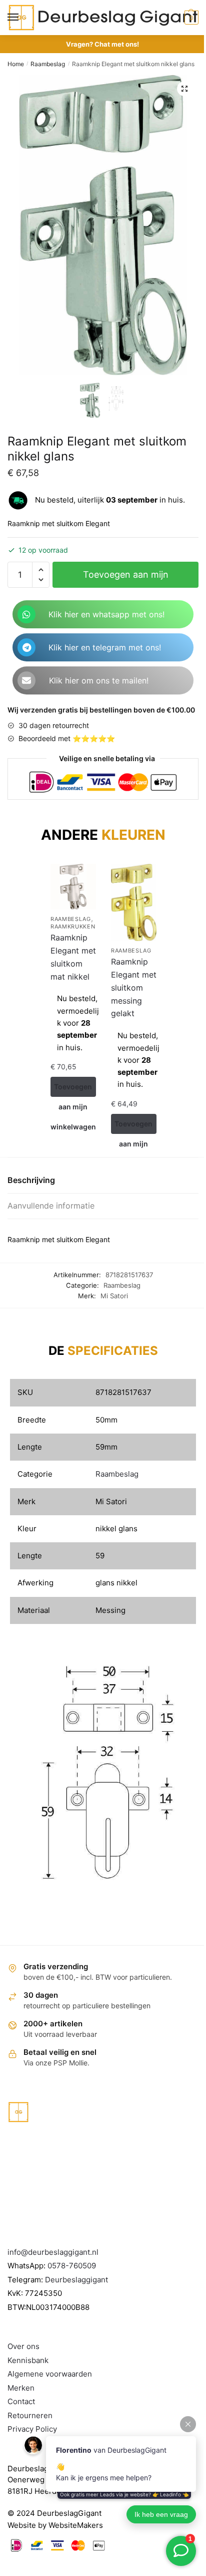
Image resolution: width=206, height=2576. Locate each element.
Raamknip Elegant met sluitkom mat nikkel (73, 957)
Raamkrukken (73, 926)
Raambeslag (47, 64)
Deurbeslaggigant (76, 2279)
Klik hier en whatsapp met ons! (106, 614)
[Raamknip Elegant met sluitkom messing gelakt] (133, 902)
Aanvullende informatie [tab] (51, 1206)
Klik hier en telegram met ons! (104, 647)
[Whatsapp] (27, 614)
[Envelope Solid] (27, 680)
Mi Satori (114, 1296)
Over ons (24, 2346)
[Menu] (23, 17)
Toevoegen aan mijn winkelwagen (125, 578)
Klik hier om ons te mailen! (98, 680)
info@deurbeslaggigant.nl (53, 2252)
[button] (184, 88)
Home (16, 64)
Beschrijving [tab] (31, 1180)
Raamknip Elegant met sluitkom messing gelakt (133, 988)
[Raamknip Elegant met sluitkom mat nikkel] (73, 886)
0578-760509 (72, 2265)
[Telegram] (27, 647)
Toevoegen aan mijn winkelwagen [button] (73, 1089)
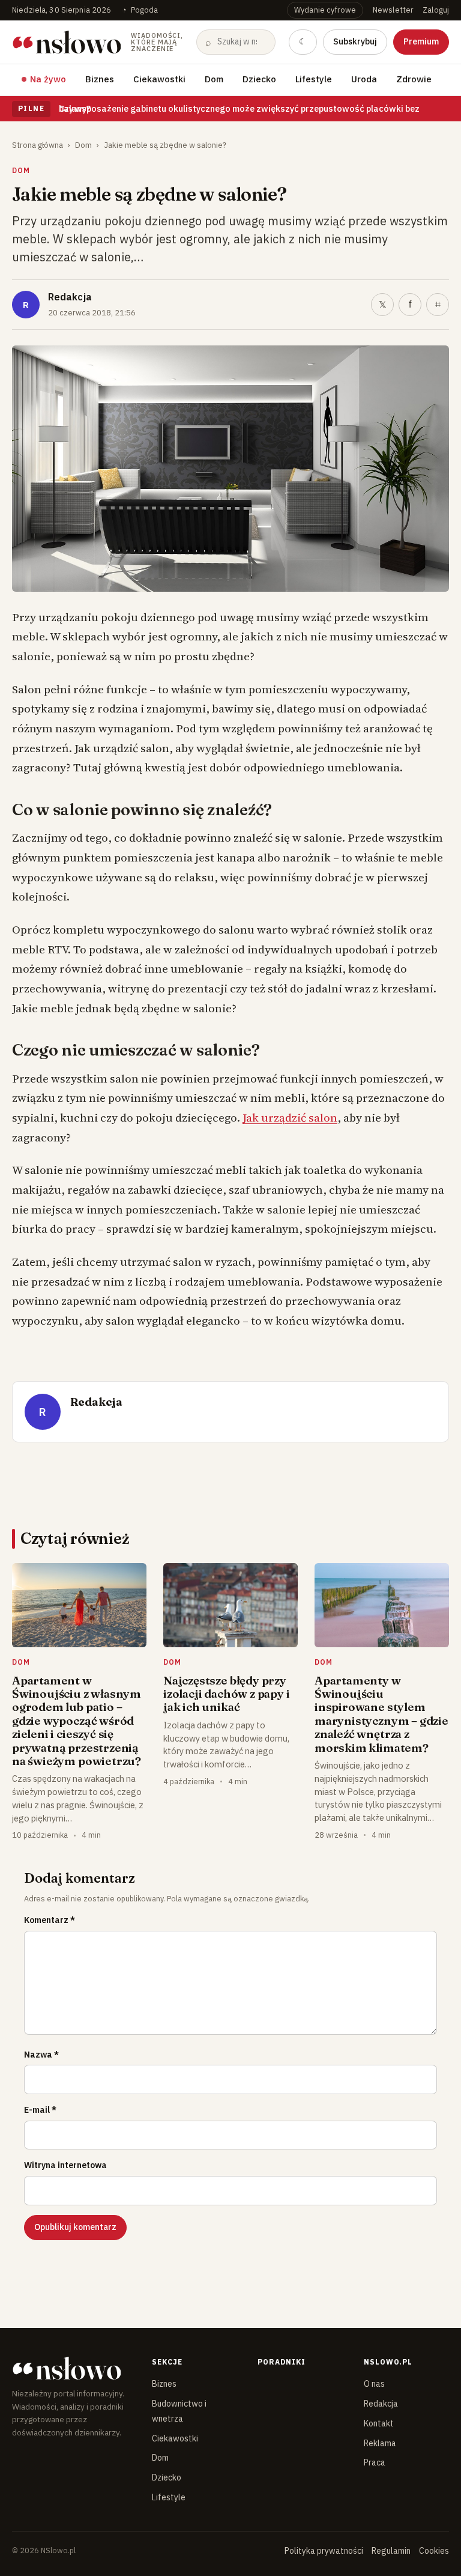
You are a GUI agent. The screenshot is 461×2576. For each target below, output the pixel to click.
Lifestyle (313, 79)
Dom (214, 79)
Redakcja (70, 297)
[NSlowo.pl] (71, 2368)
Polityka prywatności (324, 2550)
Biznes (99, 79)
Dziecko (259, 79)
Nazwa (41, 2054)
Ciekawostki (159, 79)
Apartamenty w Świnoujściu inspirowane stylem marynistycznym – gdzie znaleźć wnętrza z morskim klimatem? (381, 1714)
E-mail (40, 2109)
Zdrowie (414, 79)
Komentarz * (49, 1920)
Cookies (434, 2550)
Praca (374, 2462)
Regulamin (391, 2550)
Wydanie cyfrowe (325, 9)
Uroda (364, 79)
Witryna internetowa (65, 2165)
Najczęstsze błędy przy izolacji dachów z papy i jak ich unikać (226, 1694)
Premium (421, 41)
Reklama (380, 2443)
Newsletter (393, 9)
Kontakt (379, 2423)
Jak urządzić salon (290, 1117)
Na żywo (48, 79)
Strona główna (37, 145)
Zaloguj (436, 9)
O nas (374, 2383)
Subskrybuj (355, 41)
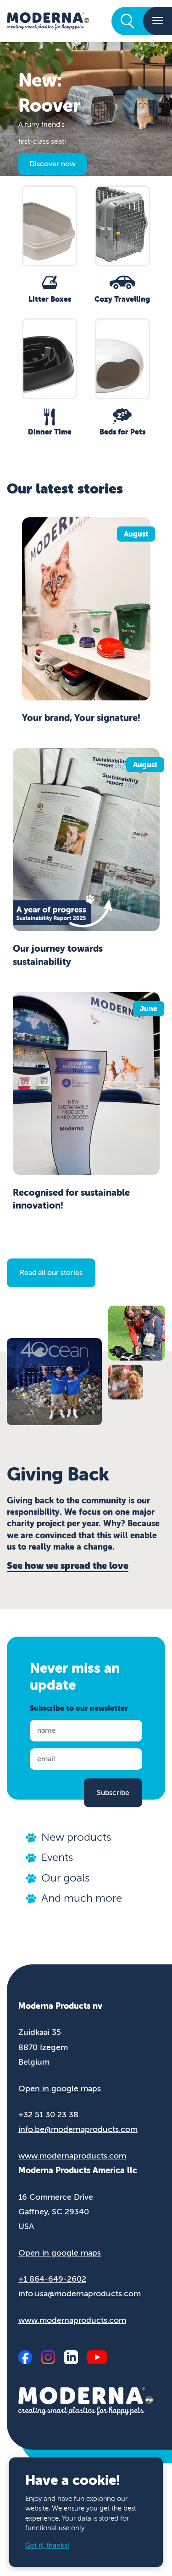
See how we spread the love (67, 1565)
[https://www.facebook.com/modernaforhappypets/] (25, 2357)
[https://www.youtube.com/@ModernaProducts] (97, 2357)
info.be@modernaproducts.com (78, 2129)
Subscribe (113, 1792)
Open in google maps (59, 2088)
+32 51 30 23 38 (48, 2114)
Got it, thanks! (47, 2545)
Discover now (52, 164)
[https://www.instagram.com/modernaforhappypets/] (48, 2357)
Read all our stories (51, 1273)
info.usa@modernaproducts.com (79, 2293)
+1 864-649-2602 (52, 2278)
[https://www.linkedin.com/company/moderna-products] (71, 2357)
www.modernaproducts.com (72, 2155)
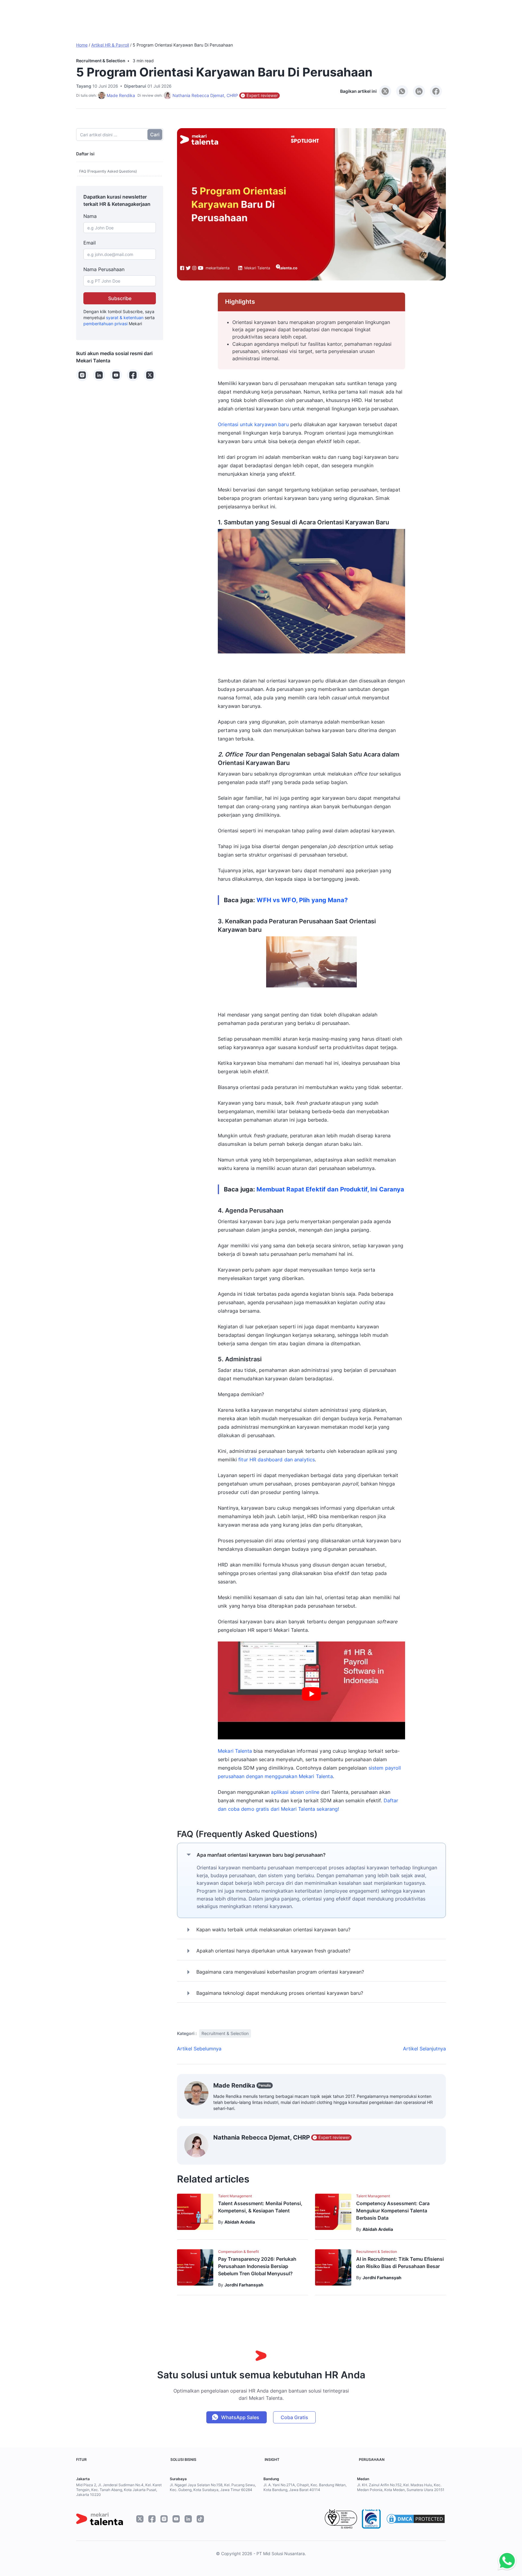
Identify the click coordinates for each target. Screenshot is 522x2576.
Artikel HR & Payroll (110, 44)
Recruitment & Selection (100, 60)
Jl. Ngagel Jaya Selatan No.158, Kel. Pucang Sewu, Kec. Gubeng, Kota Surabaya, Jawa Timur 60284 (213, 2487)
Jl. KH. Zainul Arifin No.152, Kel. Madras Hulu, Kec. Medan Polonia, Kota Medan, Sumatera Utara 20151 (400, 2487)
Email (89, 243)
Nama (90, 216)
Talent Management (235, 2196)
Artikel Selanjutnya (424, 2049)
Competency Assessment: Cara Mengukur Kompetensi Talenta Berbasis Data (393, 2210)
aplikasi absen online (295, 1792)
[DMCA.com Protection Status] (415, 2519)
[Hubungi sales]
+ + +
PROBLEM
Transcribe only these lines, exactly: the first line of the listing, every line after it, and the line with "Aanvullende informatie [tab] (51, 1206)", where the copy ends. Include no picture.

ANSWER TO THIS EXERCISE
Image resolution: width=206, height=2576. Locate each element.
Raamknip Elegant met sluitkom mat nikkel (73, 957)
Raamkrukken (73, 926)
Raambeslag (47, 64)
Deurbeslaggigant (76, 2279)
Klik hier en whatsapp met ons! (106, 614)
[Raamknip Elegant met sluitkom messing gelakt] (133, 902)
Aanvullende informatie [tab] (51, 1206)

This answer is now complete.